We worked with a client on a study of their Facebook advertising in a B2C market. Ads were getting good click-throughs, and we were able to measure the trend of clicks over a few weeks time. However, conversions were very low for this group... low enough that the client concluded Facebook ads were not working. But then we saw how organic traffic increased with the exact same trend during the same time. Conversions from this source were quite high. As this was the only advertising being run at the time, we concluded many consumers simply did not want to click on the ad they saw but instead visited the company's website directly. And, in so doing, perhaps felt like they had "discovered" the service on their own and signed up.
For your automative purchasing service, clearly hearing about the service from trusted networks will make the biggest difference, and all the social media channels are good for this. I think it's important to find incentives that be offered to the early adopters who are connectors and vocal. As I recall, Constant Contact found at one point that their average cost of customer acquisition was about $800 (in the very early days). They decided to offer this amount to current customers as a referral credit if they got a friend to sign up (I think the friend had to stay a customer for 10+ months). The program was a huge success, and in addition to staying within their budget, Constant Contact also developed their brand as trusted... something they could not have done on their own.
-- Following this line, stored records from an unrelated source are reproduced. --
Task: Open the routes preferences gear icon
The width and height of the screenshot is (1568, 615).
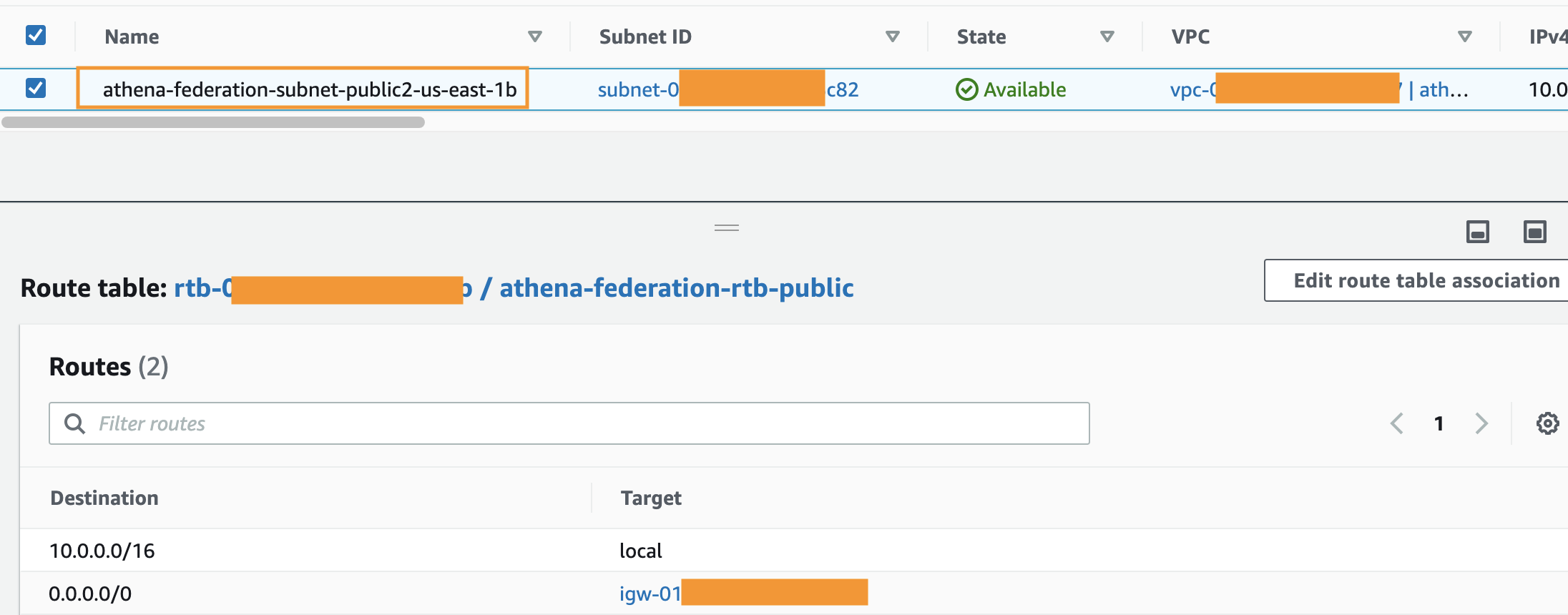Action: coord(1547,423)
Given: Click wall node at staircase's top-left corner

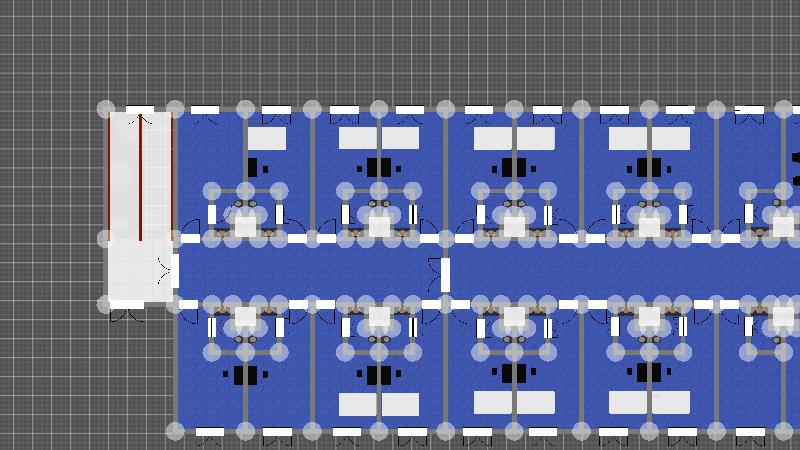Looking at the screenshot, I should tap(106, 108).
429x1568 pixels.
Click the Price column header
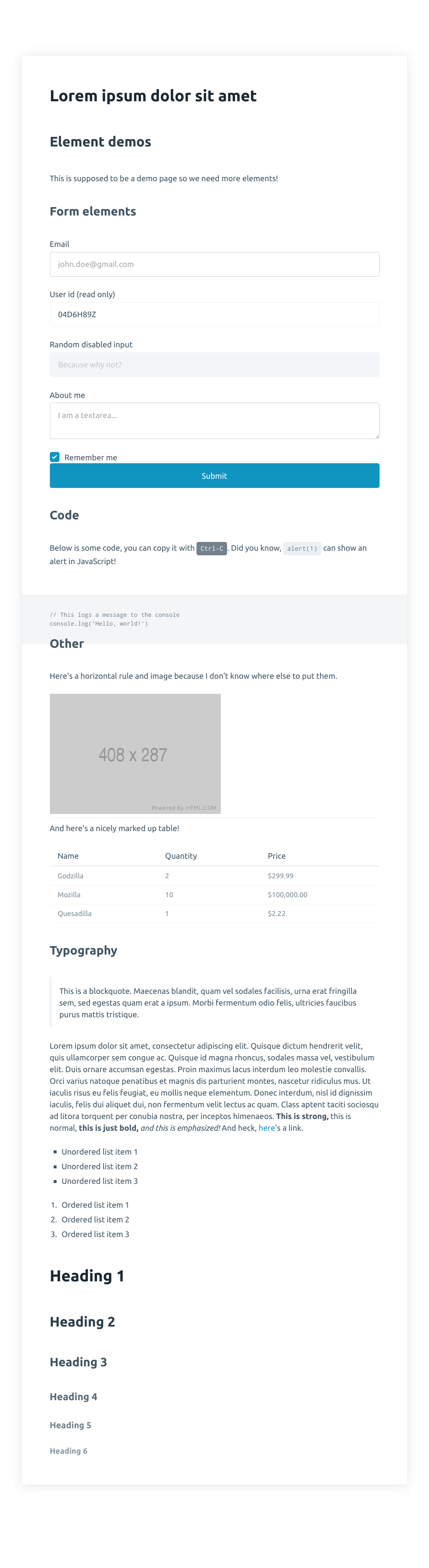[277, 856]
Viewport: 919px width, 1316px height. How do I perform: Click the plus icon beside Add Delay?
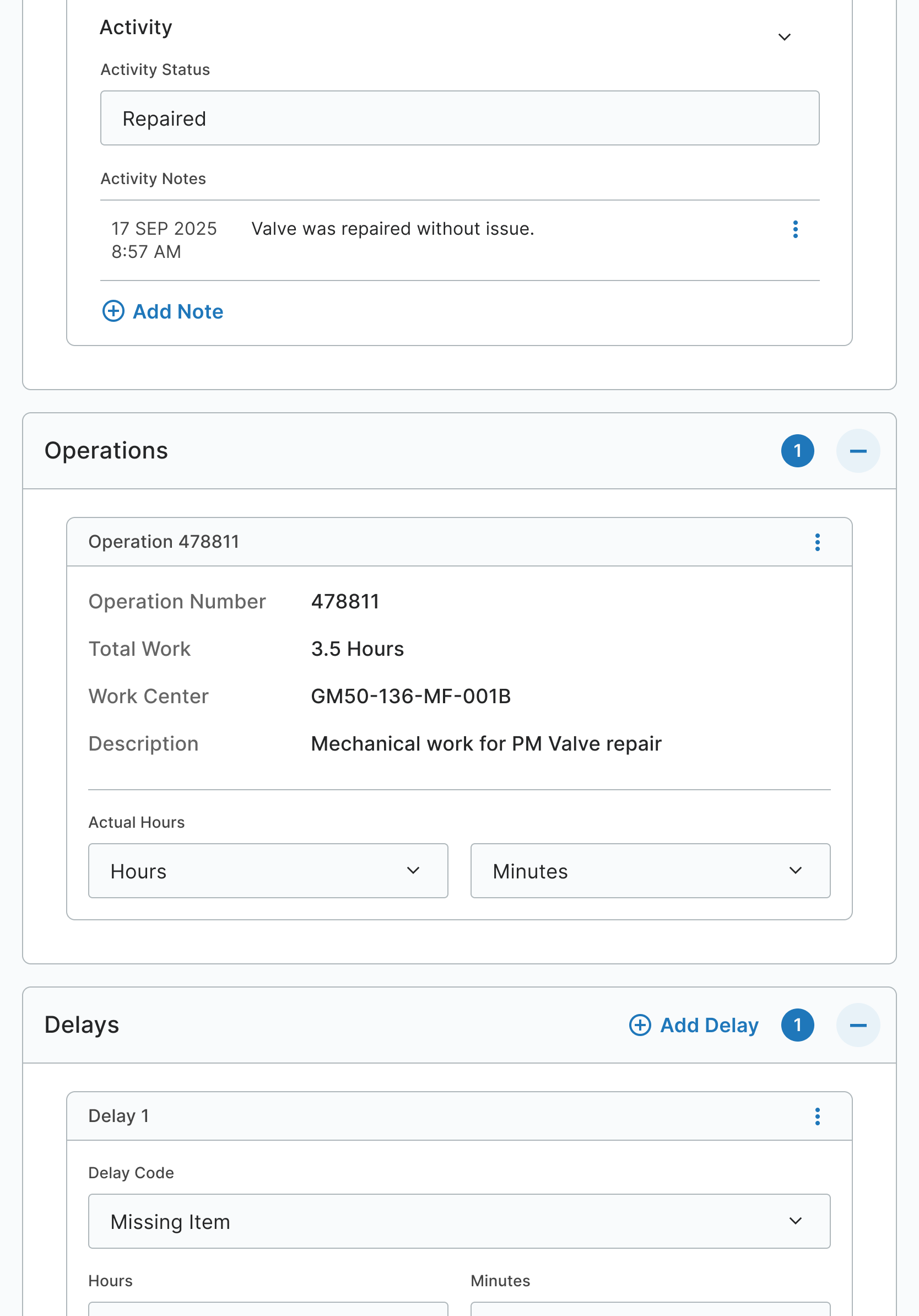click(x=640, y=1026)

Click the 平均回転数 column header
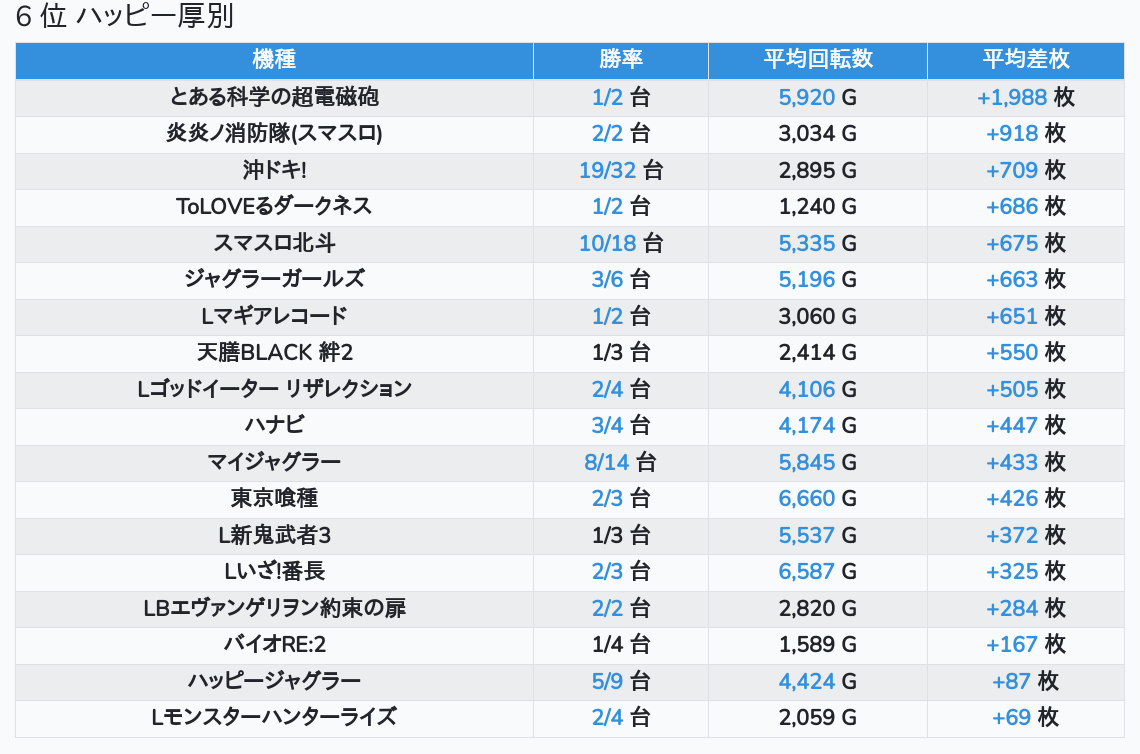pos(817,60)
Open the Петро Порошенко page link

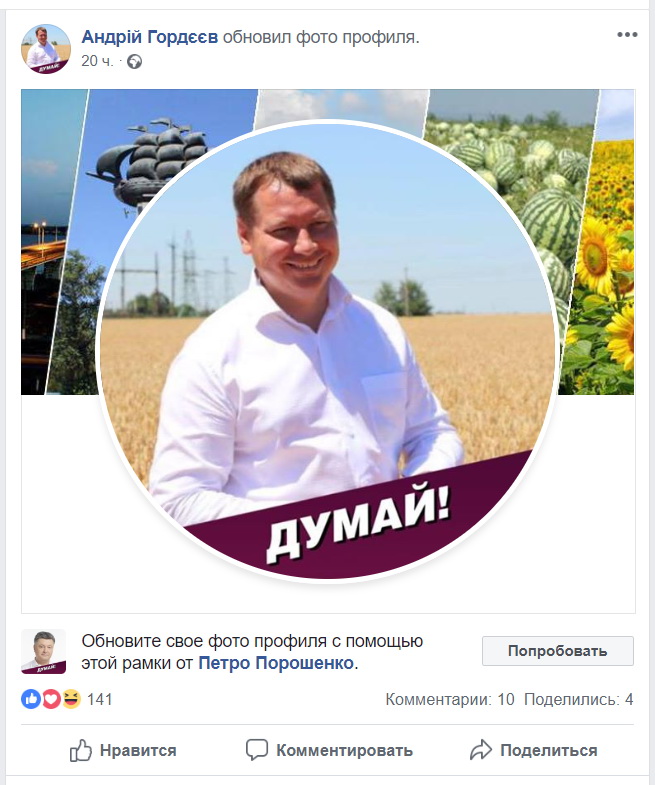(276, 663)
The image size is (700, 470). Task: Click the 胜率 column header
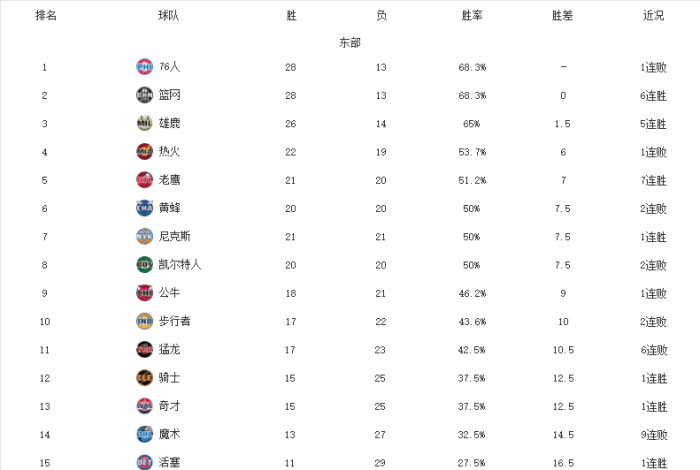pos(472,16)
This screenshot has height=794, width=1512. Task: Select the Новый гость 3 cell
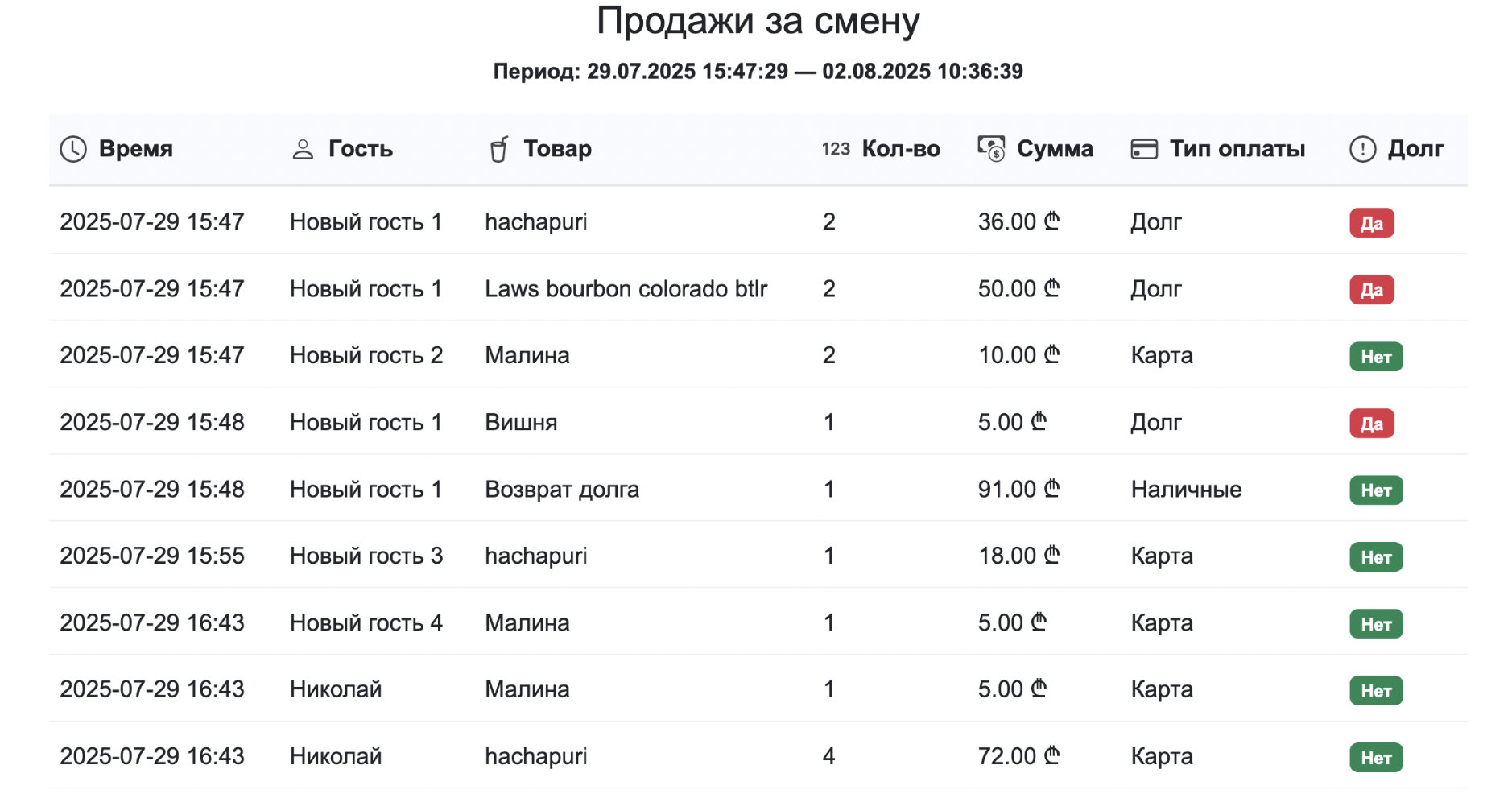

Consider an omni-channel approach for your automotive buying service and a strong referral program. Find ways to let consumers "find out" about you without pushing too much information directly at them. Email marketing, while it sounds good on the surface, may not be the best early approach for NEW customers, but it could be better suited for follow-up email to current customers for referrals. Retargeting makes a lot of sense with consumers as does advertising with partners. Of course you must track all channels from the get-go to understand which are resulting in conversions and which are not. It's important to be agile in your marketing with consumers, who change their patterns often. Only with proper conversion analysis can you truly understand where wasted ad spend results and opportunities exist.
In terms of actual numbers... I agree with Wayne that there are many variables to consider here. That said, I have worked with clients spending a few thousand dollars a month to get a couple hundred conversions each week up to $400k+/month for several thousand conversions.